**ESERCIZIO SCRITTO 1**. Indica quante righe dei dati contengono la parola "image". Rispondi soltanto con il numero.

**BRANO ESTRATTO**.
:::

Poi prendi Robin Hood: è a tutti gli effetti un ladro e un bandito eppure tieni per lui, e anch'io. Prendi Zorro, un pericoloso fuorilegge mascherato. Prendiamo un funzionario che disobbedisce alla legge e agli ordini e mette in salvo gli ebrei. Prendiamo un pentito, di terrorismo o mafia: era più onesto quando sparando faceva il suo dovere all'interno del suo gruppo o è più onesto nel momento in cui diventa un traditore e a quel suo gruppo fa la spia?
Non è una cosa così semplice l'onestà. Esiste anche l'onestà ottusa di quello che vuole cacciare la famiglia di zingari accampata in un campo di erbacce perché "non è mica loro", di quello che vorrebbe in prigione per trent'anni il classico poveraccio che ruba la classica mela. 
Io non ho dubbi sul fatto che ci fosse un sacco di gente onesta tra quelli che assistevano emozionati ai roghi di eretici e streghe, che ci fossero molte persone che non avrebbero mai rubato uno spillo tra gli incappucciati che appendevano i neri alle querce, che tra coloro che inneggiavano a Hitler moltissimi fossero cittadini di specchiata virtù. Essere onesti ed essere in grado di fare la cosa giusta non sono sempre la stessa cosa.

Ma poi, ti dirò, non sono affatto convinta che l'onestà sia la prima virtù che voglio in chi metto al comando. Vorrei che fosse competente, serio, preparato, vorrei che fosse in gamba. Se poi fosse anche onesto ne sarei felice, sarebbe il massimo. Ma come ben sai nessuno è perfetto: se devo rinunciare a una di queste virtù, seppure a malincuore e anche se inorridisci, è all'onestà che rinuncio.
Perché vedi, se sono su un aereo in mezzo a un uragano io voglio che il pilota sia il più esperto e in gamba che ci sia e non me ne frega niente se tradisce la moglie o bara a carte. Se devo essere operata al cervello voglio il chirurgo più preparato e competente al mondo e pazienza se il SUV l'ha intestato alla nonna morta.

Prendi mia figlia. Ha la faccia e il cuore puliti come neve, è brava e buona e dolce, è di un'onestà limpida come l'acqua di fonte. Ma io davanti al quadro di comando di quell'aereo, io non ce la vorrei. Oltre a volerle un bene immenso la stimo enormemente: è una bellissima persona. Ma non vorrei che fosse lei ad avere quel bisturi in mano.

Eppure, perbacco, è giovane. Cosa vuoi di meglio, è giovane. Una volta si tendeva a pensare che i vecchi fossero saggi, il che come è ovvio non è necessariamente vero: ci sono vecchi stupidi, vecchi ignoranti, vecchi rimbecilliti e incapaci. Così come ci sono, naturalmente, giovani stupidi, ignoranti e incapaci.

:::

**DATI FORNITI**.
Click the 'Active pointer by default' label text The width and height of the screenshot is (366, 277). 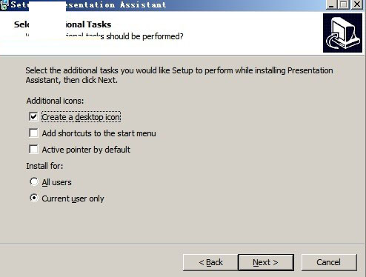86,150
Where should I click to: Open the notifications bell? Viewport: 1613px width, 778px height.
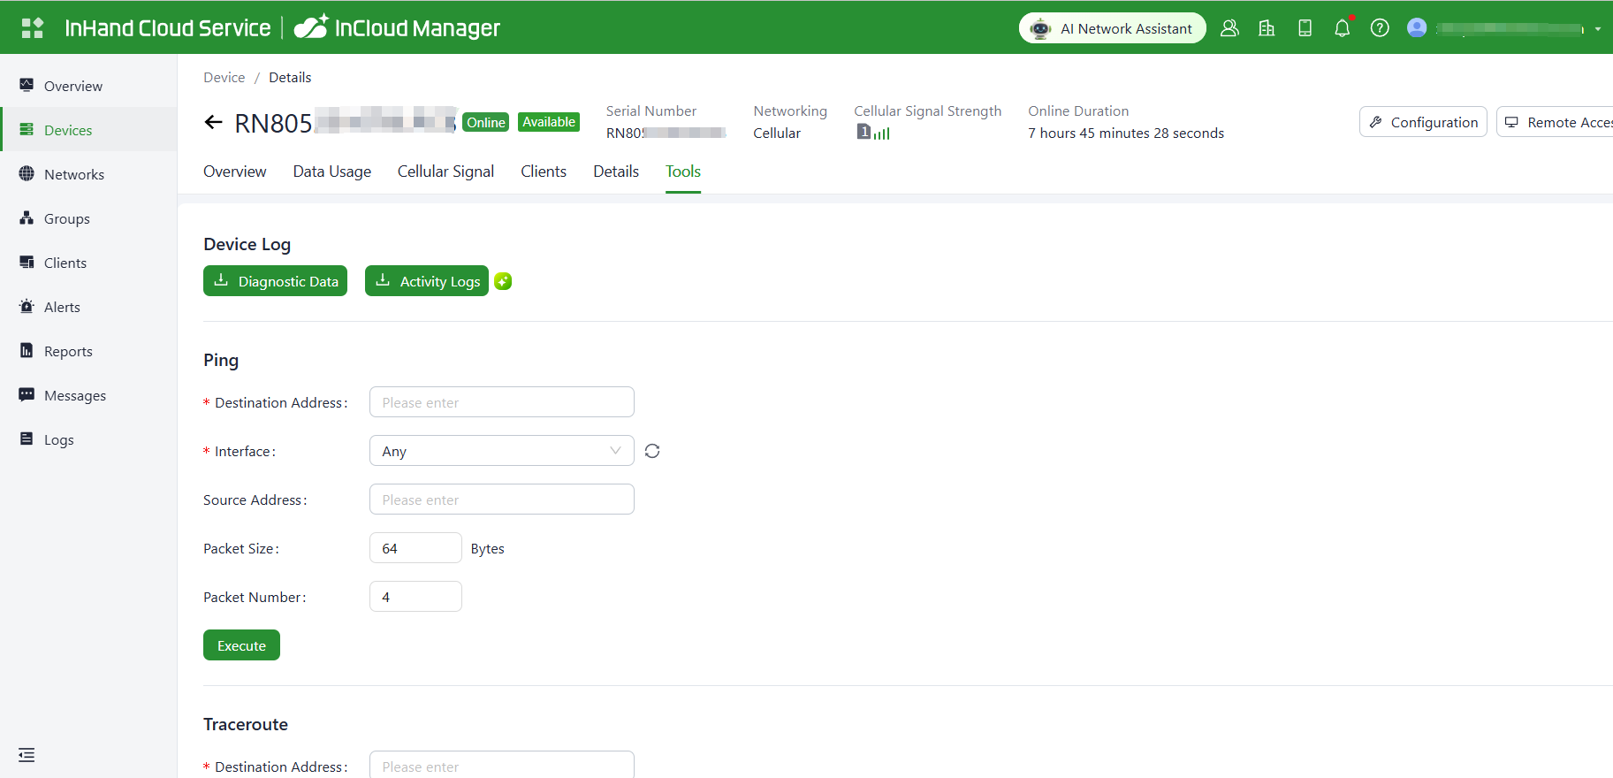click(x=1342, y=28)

:::

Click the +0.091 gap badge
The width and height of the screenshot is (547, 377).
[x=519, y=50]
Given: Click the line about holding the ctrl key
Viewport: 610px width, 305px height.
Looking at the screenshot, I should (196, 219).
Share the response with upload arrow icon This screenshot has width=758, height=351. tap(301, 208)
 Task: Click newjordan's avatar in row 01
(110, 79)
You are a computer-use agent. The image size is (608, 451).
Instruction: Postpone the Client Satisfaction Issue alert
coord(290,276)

:::

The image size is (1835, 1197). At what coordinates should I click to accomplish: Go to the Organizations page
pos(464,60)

:::

**ESERCIZIO SCRITTO 2**. Nel brano sull'onestà, a quale virtù rinuncerebbe chi scrive, se fosse costretto a rinunciarne a una in chi mette al comando?

**RISPOSTA COMPLETA 1**. 2

**RISPOSTA COMPLETA 2**. All'onestà.